In February, India, the world’s third-largest carbon emitter, unveiled a plan to become a centre for the production and export of green hydrogen, a fuel generated from water and renewable electricity, though the fuel is still far from commercial viability.
“Unless cheap finance is available to be able to rapidly enhance both renewable and non-renewable, this transition will be difficult to speed up for a long period of time,” said Niti Aayog CEO Amitabh Kant. “Finances at low costs are critical.”
Green hydrogen is defined as hydrogen produced by splitting water into hydrogen and oxygen using renewable electricity. This is a very different compared to both grey hydrogen and blue hydrogen, which are traditionally produced from coal or methane (CH4), split with steam into CO2 – the main culprit for climate change – and H2, hydrogen. The only difference between grey and blue hydrogen is that the latter uses additional technologies to capture the CO2 produced when hydrogen is split from methane (or from coal) and store it for long term.
Reliance shows interest
In January, Reliance Industries chairman Mukesh Ambani announced intentions to invest $75 billion in renewable energy infrastructure, including power plants, solar panels, and electrolyzers. According to analysts, Reliance Industries is likely to choose hydrogen to sidestep India’s wholesale energy market, which is controlled by financially distressed companies and plagued by late payments, reports Livemint.
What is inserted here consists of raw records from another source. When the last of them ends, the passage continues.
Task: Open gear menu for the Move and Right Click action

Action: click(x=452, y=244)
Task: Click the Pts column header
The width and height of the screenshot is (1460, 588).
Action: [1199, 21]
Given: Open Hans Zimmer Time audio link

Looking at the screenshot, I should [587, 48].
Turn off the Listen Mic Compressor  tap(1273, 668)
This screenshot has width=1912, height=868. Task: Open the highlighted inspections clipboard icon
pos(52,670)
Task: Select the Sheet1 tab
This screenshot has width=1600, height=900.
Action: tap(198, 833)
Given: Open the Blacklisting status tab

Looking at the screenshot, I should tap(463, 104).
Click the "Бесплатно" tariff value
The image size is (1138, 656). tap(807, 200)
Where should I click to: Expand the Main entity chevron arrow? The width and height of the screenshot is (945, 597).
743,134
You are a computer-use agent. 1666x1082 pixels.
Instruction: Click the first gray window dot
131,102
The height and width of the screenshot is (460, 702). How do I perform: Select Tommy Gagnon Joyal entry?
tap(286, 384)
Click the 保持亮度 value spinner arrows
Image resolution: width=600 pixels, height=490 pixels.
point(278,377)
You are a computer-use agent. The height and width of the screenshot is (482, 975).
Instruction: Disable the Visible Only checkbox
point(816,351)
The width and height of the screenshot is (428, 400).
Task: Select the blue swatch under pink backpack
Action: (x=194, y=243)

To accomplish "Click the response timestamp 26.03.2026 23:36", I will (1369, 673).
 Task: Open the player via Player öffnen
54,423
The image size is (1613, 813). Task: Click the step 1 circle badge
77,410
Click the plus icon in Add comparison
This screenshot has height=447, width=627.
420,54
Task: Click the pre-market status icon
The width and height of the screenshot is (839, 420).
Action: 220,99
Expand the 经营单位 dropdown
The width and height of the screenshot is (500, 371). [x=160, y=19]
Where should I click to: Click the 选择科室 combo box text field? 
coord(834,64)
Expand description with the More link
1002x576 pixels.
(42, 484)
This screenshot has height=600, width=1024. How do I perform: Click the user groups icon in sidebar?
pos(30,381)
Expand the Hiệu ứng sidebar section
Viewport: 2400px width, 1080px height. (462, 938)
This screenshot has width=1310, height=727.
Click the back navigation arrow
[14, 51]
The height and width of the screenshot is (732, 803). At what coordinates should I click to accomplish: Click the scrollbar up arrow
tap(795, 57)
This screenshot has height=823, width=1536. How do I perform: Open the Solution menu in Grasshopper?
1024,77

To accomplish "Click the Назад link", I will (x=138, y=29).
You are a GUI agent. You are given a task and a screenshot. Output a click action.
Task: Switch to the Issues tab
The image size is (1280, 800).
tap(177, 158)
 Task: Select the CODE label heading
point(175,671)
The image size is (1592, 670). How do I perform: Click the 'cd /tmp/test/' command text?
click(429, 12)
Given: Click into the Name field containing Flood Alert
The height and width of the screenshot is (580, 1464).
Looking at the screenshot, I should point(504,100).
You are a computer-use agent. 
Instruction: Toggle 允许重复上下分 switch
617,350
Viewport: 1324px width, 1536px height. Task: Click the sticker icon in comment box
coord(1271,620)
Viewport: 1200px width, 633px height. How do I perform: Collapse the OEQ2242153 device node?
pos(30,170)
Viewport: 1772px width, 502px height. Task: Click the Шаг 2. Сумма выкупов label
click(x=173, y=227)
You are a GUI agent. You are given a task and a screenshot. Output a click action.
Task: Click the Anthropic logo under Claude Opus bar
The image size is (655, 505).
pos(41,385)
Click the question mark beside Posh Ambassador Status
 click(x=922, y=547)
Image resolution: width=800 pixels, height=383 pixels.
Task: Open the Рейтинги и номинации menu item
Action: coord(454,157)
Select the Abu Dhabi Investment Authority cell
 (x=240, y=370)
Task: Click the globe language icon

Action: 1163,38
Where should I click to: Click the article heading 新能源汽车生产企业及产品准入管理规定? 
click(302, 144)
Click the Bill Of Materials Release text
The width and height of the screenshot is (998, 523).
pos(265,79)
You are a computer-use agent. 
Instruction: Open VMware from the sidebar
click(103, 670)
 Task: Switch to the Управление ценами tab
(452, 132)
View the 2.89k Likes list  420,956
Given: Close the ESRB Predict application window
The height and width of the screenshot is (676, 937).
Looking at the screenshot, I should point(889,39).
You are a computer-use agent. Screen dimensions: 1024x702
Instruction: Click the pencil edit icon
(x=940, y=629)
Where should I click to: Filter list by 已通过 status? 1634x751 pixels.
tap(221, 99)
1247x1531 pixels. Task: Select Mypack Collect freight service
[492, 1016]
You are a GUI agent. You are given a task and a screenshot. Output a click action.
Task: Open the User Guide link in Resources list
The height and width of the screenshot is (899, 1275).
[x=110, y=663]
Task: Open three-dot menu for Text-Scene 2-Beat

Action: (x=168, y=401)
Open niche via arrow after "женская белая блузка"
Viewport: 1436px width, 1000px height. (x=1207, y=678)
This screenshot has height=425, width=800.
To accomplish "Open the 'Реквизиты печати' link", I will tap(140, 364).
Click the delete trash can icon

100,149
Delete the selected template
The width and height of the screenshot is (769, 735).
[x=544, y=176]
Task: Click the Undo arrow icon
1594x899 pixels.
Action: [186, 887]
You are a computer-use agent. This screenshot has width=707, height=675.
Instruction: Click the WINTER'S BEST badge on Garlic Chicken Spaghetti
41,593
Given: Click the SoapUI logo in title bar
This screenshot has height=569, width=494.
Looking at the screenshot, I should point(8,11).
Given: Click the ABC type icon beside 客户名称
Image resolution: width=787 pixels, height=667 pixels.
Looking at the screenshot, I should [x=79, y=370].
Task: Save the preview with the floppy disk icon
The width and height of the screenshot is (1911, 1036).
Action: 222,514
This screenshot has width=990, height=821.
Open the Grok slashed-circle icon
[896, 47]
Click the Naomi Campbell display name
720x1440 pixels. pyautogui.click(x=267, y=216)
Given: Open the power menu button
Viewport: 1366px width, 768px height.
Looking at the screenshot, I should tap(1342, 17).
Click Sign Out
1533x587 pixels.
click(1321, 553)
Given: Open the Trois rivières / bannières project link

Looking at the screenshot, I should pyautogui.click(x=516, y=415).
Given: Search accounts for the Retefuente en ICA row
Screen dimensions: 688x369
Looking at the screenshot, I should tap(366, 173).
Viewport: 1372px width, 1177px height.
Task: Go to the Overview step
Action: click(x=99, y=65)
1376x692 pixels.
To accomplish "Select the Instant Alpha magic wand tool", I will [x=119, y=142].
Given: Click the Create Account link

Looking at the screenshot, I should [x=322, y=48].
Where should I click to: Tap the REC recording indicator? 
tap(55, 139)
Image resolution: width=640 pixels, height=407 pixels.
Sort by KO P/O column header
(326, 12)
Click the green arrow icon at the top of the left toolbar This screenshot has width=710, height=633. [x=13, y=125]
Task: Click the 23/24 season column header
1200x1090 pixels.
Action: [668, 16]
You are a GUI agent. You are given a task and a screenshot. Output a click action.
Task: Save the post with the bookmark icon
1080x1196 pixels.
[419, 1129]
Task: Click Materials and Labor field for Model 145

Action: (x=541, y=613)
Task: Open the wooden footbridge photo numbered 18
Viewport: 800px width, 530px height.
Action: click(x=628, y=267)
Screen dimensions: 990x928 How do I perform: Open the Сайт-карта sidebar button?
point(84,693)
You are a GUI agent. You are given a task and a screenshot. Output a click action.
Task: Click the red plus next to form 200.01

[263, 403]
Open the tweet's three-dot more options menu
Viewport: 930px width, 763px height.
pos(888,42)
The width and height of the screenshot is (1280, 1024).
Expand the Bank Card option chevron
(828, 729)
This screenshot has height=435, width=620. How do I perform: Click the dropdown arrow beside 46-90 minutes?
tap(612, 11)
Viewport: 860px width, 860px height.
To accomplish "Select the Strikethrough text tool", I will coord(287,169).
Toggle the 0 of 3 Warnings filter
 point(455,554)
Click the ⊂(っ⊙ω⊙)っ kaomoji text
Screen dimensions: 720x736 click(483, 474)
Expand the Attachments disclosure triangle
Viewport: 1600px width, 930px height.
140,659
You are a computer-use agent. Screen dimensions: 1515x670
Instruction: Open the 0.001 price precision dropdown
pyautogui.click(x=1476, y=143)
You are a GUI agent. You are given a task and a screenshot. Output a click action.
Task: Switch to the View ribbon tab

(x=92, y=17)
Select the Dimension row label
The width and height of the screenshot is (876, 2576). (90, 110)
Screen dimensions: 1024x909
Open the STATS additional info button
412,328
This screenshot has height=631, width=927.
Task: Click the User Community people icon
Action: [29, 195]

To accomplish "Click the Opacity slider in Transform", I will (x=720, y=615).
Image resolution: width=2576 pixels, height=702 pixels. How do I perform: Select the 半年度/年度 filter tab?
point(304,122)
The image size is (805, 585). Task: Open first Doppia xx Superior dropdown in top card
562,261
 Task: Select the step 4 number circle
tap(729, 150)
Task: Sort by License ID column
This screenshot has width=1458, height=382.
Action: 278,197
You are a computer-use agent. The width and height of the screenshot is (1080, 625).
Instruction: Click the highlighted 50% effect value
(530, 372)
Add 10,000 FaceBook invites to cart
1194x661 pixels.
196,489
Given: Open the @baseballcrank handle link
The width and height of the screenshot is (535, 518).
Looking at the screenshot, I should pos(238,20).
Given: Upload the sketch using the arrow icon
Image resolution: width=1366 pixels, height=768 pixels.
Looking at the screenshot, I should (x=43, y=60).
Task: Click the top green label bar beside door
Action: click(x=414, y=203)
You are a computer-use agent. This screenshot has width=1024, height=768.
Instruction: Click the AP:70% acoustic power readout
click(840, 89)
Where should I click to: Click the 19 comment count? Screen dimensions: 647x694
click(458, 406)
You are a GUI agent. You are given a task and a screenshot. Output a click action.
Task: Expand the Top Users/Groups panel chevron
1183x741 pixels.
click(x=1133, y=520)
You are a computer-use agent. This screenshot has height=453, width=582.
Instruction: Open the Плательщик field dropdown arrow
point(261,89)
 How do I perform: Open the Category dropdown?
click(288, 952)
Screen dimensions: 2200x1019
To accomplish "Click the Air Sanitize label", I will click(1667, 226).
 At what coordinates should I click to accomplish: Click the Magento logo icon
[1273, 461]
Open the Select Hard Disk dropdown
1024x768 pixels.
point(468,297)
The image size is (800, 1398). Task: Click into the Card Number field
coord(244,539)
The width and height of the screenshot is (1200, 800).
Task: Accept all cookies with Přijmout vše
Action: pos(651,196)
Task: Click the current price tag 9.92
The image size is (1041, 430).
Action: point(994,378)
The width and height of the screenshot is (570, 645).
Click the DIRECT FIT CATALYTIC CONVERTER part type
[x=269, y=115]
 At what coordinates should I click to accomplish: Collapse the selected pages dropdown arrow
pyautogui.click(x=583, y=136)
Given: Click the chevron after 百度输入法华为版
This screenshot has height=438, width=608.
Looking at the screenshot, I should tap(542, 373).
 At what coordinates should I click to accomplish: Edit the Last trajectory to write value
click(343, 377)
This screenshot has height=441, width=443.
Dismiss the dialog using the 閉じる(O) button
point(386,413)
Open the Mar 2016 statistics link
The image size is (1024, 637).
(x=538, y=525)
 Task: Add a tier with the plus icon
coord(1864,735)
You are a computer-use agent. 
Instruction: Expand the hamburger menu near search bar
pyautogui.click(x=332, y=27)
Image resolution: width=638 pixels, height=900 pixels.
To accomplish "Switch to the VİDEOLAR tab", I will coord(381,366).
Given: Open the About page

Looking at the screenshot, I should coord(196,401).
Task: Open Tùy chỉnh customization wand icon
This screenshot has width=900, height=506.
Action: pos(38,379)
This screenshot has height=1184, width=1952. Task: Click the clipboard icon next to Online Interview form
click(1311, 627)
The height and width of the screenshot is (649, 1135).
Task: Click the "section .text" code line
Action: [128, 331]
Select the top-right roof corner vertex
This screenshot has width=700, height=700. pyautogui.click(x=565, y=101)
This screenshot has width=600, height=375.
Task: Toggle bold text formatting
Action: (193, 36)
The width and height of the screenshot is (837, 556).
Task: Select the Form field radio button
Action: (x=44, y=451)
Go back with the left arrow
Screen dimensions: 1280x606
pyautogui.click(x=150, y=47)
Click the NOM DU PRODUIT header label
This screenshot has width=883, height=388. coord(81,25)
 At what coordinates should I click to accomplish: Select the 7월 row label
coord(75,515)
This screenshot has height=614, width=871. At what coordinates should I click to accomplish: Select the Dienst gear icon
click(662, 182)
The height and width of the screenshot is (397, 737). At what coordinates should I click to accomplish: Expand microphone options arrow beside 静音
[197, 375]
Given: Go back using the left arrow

New Delhi wants global funders including the World Bank to structure guarantee programs to help access funds at low rates, Kant said. Green hydrogen will be used to decarbonize “hard-to-abate” sectors like refiners, fertiliser makers and steel producers, he said.
India, one of the world’s largest importers of fossil fuels, is also looking to reduce its dependency on oil, since its import bill is set to nearly treble to $300 billion in the next decade, according to Kant.
Path to net-zero carbon emission by 2070
Prime Minister Narendra Modi announced intentions in November to make India a net zero carbon emitter by 2070 and a 50 per cent renewable energy consumer by the end of the decade, prompting policy changes.
It needs about $25 billion to create a domestic supply chain with national installed electrolyser capacity of 25 GW producing 5 MT of Green Hydrogen by 2030, according to the India Hydrogen Alliance, which counts Reliance Industries Ltd and JSW Steel Ltd among members.
India will continue to focus on electrifying two and three-wheelers as well as public buses, Kant said. The government will not push for electrification of four wheelers in the Indian market given private sector interest, he said.
As it is, the cost of electrifying transport is expected to fall after India’s recent tender for more than 5,000 electric buses got bids at prices cheaper than diesel and combustion buses, Kant said.